But that doesn’t mean it’s easy.
Everyone knows “do-si-do” and “allemande left,” but even the basic technique requires dancers to recognize and respond at once to 51 different calls.
There’s the “Flipping The Diamond” and “Slipping The Clutch,” “Boxing The Gnat” and “Loading The Boat.”
But once you’ve learned, you can dance anywhere. The calls are so universally formalized that when a German square dancing club visited Briny Breezes some time ago, they knew exactly what to do.
“I’ve called in Tokyo,” Lewis said. “They didn’t speak a word of English, but they were all able to follow me.”
Eric and Cathy Wolffbrandt, full-time Briny residents for three years, took lessons at the Boynton Beach Civic Center for a year and a half before they felt proficient enough to “Box The Gnat” or “Alamo Style” back home in Briny.
“It’s like a fraternity,” said Eric, sporting a white Western shirt with black music notes embroidered here and there. “Eight people in a square and you’re interacting, shaking hands at the end. We’ve met so many nice people.”
And yet despite the dancers’ enthusiasm, square dancing suffers from the perception that it’s square.
When Lewis first started calling, there were about 50 clubs in Dade County alone. Today, an Internet search finds about the same number in all of Florida.
That’s why Ennio and Sharon Ruggi had to drive up from Coconut Creek to dance.
Back home in Albany, they travel to Lake George to find a club. And yet, Ennio says, it’s worth it.
“If you’re square dancing, you can’t think about anything else. If I’m talking to you, I’m going to miss a call, so it’s a good diversion.”

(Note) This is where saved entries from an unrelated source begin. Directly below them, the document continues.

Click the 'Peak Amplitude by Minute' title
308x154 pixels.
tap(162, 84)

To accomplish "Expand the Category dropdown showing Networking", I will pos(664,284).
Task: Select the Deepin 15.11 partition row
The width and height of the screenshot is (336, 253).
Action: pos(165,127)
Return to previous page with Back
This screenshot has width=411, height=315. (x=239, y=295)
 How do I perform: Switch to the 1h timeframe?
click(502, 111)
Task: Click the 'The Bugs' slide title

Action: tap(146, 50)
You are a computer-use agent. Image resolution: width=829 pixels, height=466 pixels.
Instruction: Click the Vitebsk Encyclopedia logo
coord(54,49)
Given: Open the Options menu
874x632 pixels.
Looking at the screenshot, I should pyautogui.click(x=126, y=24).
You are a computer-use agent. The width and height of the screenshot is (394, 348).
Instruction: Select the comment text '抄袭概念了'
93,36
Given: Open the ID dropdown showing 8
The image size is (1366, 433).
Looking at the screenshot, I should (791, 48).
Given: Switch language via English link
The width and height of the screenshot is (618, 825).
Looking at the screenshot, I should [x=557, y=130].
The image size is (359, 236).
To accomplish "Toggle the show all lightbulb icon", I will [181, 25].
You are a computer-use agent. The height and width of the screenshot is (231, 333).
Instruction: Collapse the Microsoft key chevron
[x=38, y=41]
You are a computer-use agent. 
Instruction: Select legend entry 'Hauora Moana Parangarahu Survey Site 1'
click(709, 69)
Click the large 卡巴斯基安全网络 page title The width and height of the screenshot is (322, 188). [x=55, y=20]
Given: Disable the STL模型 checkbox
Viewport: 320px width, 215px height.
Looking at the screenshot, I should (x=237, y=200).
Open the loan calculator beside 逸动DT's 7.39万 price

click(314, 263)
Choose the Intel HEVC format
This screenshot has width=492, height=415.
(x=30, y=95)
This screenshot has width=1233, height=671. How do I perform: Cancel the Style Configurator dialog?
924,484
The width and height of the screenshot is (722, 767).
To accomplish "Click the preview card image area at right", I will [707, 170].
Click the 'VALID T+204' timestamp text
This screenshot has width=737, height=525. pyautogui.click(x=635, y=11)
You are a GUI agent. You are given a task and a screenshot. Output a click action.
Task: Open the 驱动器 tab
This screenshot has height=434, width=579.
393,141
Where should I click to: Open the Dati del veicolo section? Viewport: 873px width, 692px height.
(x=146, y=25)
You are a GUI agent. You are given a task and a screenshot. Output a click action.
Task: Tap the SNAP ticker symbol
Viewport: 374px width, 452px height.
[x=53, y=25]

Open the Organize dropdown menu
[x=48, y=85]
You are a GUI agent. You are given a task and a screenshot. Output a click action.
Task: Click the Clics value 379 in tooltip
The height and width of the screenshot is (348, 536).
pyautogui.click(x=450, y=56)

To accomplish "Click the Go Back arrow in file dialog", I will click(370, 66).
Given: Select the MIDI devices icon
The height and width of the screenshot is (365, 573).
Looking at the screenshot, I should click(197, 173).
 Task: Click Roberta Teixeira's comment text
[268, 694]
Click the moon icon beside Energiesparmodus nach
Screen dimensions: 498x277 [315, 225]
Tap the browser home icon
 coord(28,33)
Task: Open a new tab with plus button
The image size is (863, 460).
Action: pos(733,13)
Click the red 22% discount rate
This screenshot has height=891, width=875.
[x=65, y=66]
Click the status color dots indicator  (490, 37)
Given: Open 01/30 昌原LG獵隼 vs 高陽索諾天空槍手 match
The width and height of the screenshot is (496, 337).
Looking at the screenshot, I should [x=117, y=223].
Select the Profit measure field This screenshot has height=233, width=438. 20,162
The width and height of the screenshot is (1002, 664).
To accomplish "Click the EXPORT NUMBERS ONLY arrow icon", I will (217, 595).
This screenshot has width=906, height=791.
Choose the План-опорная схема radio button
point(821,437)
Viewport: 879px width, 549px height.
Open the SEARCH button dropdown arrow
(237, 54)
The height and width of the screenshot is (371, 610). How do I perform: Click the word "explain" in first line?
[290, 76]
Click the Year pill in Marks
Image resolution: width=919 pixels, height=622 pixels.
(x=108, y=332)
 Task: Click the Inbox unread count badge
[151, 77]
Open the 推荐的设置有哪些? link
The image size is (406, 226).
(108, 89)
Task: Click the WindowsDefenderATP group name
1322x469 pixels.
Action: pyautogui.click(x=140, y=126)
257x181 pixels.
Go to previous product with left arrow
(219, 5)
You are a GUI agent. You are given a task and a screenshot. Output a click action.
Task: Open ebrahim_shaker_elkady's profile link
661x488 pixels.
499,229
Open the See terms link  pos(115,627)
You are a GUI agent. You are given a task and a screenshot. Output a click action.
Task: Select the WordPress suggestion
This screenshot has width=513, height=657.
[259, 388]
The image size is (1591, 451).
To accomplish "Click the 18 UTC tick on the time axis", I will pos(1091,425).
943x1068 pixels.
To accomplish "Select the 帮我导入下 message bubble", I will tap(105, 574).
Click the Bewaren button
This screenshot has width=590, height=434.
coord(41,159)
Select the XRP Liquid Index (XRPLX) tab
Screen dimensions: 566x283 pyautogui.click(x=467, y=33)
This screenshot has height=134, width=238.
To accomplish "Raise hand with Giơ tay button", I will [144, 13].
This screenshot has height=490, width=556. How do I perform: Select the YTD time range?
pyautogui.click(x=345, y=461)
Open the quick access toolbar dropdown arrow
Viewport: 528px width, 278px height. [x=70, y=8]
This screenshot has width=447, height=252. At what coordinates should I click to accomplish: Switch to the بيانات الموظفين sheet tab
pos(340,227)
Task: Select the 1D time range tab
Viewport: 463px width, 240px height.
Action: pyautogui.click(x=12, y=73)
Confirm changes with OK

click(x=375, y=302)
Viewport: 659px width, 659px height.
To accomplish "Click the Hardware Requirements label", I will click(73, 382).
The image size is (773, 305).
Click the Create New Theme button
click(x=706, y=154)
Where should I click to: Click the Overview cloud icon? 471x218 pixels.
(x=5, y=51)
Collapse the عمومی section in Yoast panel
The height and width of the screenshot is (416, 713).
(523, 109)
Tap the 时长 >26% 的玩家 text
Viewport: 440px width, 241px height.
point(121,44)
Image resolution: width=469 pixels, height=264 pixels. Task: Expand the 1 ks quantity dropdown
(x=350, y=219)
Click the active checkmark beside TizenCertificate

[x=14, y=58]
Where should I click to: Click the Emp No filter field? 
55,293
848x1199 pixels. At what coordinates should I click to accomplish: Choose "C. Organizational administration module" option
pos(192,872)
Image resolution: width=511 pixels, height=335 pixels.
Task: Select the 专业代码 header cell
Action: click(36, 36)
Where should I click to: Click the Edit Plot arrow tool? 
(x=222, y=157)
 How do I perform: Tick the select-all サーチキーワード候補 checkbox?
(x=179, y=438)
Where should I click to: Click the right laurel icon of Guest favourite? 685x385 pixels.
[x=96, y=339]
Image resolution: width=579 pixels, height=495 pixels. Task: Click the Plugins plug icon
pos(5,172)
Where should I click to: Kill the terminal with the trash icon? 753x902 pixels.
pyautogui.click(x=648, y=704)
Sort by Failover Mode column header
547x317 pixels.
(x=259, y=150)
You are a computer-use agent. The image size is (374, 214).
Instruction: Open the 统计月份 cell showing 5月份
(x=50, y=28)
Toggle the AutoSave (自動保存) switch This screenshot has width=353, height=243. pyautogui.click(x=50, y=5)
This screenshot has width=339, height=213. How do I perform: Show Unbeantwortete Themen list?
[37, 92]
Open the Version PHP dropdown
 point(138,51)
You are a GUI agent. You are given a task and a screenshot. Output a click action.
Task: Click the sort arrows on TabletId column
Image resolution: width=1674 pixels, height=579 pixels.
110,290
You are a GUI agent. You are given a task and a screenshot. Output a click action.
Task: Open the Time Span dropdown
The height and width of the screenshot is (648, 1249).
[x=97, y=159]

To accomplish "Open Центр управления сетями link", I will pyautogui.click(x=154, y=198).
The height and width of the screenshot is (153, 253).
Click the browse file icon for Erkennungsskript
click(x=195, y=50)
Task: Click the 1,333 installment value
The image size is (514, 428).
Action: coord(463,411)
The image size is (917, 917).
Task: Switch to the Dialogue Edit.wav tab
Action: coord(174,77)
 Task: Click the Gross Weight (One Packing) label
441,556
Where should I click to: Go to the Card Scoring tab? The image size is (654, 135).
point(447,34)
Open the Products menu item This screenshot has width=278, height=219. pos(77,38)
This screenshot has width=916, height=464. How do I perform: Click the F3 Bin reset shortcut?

A good diversion, and good exercise.
Look around the dance floor when Lewis cranks up Boogies Shoes, and you’ll spot a white-haired, 80-year-old woman named Sally Galik spicing up her sashays with the occasional high kick.
“I’ve been dancing for 44 years,” she says when the music stops. “Monday nights I’m at the United Methodist Church, Wednesdays I come here, Thursdays I drive down to Hollywood, Fridays is Boynton Beach Civic Center and Saturday I’m in Hollywood again. Most of these people I’ve known 35 years.”
Galik moved to Briny in April after driving up from Davie for years. But in this club, she’s a youngster.
Les Jones of Delray Beach is 89. His dance partner, Vivian Ciccardi, is 96. When both lost their spouses, they started dancing together.
Vivian Ciccardi, 96, receives a round of applause from
Marcia Kozol, Harold Kelley and Les Jones.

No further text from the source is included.